Published online by Cambridge University Press: 05 April 2013
Unlike most books which combine philosophy and genetics in their titles, this is not a discussion of the ethical, legal, and social implications of science. It is a contribution to the philosophy of science, the branch of epistemology (theory of knowledge) which sets out to understand how science works. The word ‘genetics’ is construed broadly to include a wide range of molecular biosciences, and the exposition of these sciences is a backdrop to our discussion of the philosophical issues of reductionism and reductive explanation, the status of theoretical entities, and the relationship between scientific representations – models – and the targets of those representations. Genetics and molecular biology have been a powerful source of philosophical insights into these issues. Recent scientific developments in this rapidly changing area hold new lessons for philosophy of biological science.

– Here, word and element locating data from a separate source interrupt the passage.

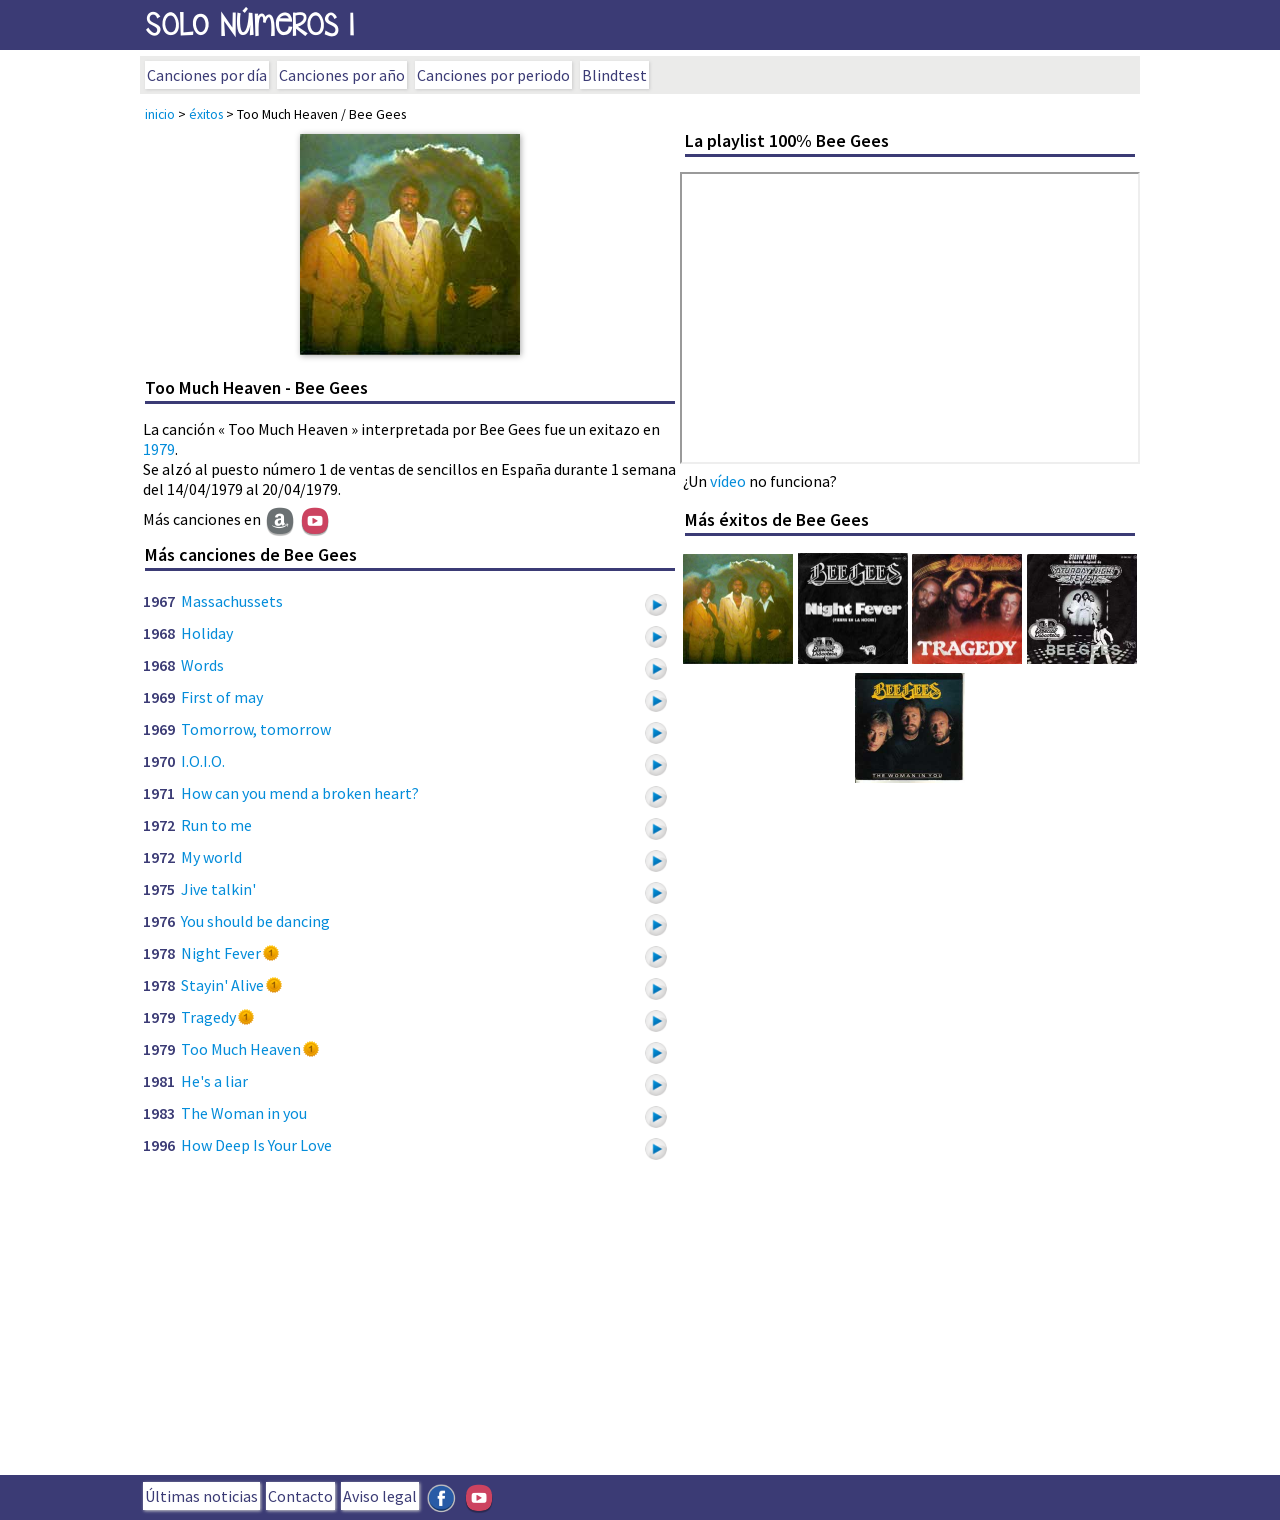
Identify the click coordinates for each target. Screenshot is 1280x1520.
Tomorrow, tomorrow (256, 729)
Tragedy (208, 1017)
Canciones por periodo (493, 75)
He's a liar (214, 1081)
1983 (159, 1113)
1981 (159, 1081)
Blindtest (614, 75)
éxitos (206, 114)
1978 (159, 953)
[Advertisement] (640, 1325)
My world (211, 857)
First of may (222, 697)
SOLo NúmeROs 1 (249, 24)
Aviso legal (380, 1496)
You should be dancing (255, 921)
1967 (159, 601)
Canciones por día (207, 75)
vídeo (728, 481)
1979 (159, 449)
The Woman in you (244, 1113)
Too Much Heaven (241, 1049)
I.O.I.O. (203, 761)
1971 (159, 793)
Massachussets (232, 601)
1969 (159, 697)
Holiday (207, 633)
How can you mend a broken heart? (300, 793)
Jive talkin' (218, 889)
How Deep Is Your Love (256, 1145)
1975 (159, 889)
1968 (159, 633)
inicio (160, 114)
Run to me (216, 825)
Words (202, 665)
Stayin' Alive (222, 985)
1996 (159, 1145)
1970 (159, 761)
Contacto (300, 1496)
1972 (159, 825)
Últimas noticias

Since Aristotle philosophers and scientists have reflected on the nature of living systems and the distinctive nature of the sciences that study them. However, the emergence of the philosophy of science as a distinct academic field in the early twentieth century was marked by an almost exclusive focus on the physical sciences. When philosophers of science turned their attention to biology in the 1960s, one of the first issues to be raised was whether the new molecular biology constituted a successful reduction of earlier biological theories, and particularly earlier theories of genetics (Schaffner 1967; Schaffner 1969; Ruse 1971; Hull 1972; Hull 1974). As well as addressing general issues like reduction, philosophers of science are tasked with analysing key scientific concepts, and the concept of the gene has proved both attractive and elusive. In part this is because it is a moving target. The concept of the gene had evolved considerably in the years between the introduction of the concept at the turn of the twentieth century and the papers just cited, and it has continued to evolve during the past forty years of intense philosophical attention.